March 2002 -- a full year before the invasion of Iraq -- John McCain and another senator are at the White House meeting with Condoleeza Rice:
Bush unexpectedly stuck his head in the door. "Are you all talking about Iraq?" the President asked, his voice tinged with schoolyard bravado. Before McCain and the others in the room could do more than nod, Bush waved his hand dismissively.
"F--- Saddam," he said. "We're taking him out." And then he left.
Among other things, this anecdote in Time (h/t: Hot Air) reminds me of the arguments I kept having with conservative friends in late 2002 and early '03. There was a lot of diplomatic back-and-forth with our "allies," and much debate then going on in Congress.

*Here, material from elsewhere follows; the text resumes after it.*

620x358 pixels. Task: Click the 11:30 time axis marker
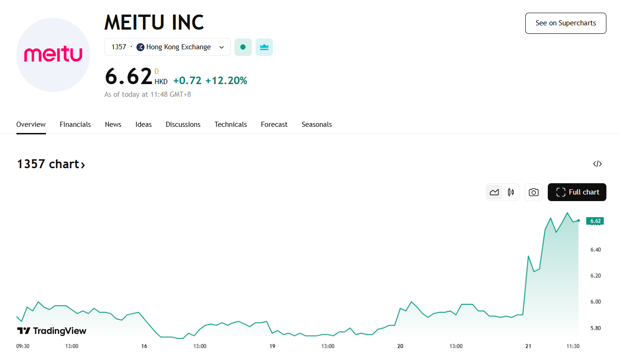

My friends were taking all this seriously, as if it were still up in the air whether we would or would not invade Iraq.

"The decision has already been made," I insisted. The deployment of multiple Army divisions to the region, I said, was not merely a threatening gesture, but a "Guns of August" type omen. Nothing Saddam could do at that point -- and certainly no protest by Germany or France -- was going to prevent the execution of the invasion plan.

This story about Bush saying "F--- Saddam" in March 2002 also points to something else I've said all along: The decision to invade Iraq had very little to do with the arguments that were (publicly) made in favor of the invasion.

Recall that in the fall of 2002, the issue of war and peace appeared to hinge on WMD and Saddam's cooperation with Hans Blix and the U.N. weapons inspectors. But Bush had made up his mind to "take out" Saddam long before then, so that by March 2002, it was something he took for granted, bluntly dismissing any alternative. Yet in March 2002, the showdown over WMD and weapons inspections hadn't even really begun, much less reached any kind of crisis.

This is why all that Plamegate nonsense about uranium ore was so irrelevant. Saddam's weapons weren't the reason for the invasion, but merely a politically convenient pretext, since the Clinton administration had already made Saddam's WMD the basis for previous military action. If Saddam's weapons were justification for the 1998 air strikes -- as all Democrats agreed -- then how could they argue against an invasion to eliminate the threat?

The decision to invade Iraq was made early, that decision was not based on the issues that were debated in late 2002 and '03, and once Bush made his decision, he never reconsidered it. The pre-war debate was thus moot, pointless, irrelevant, a charade, a sham.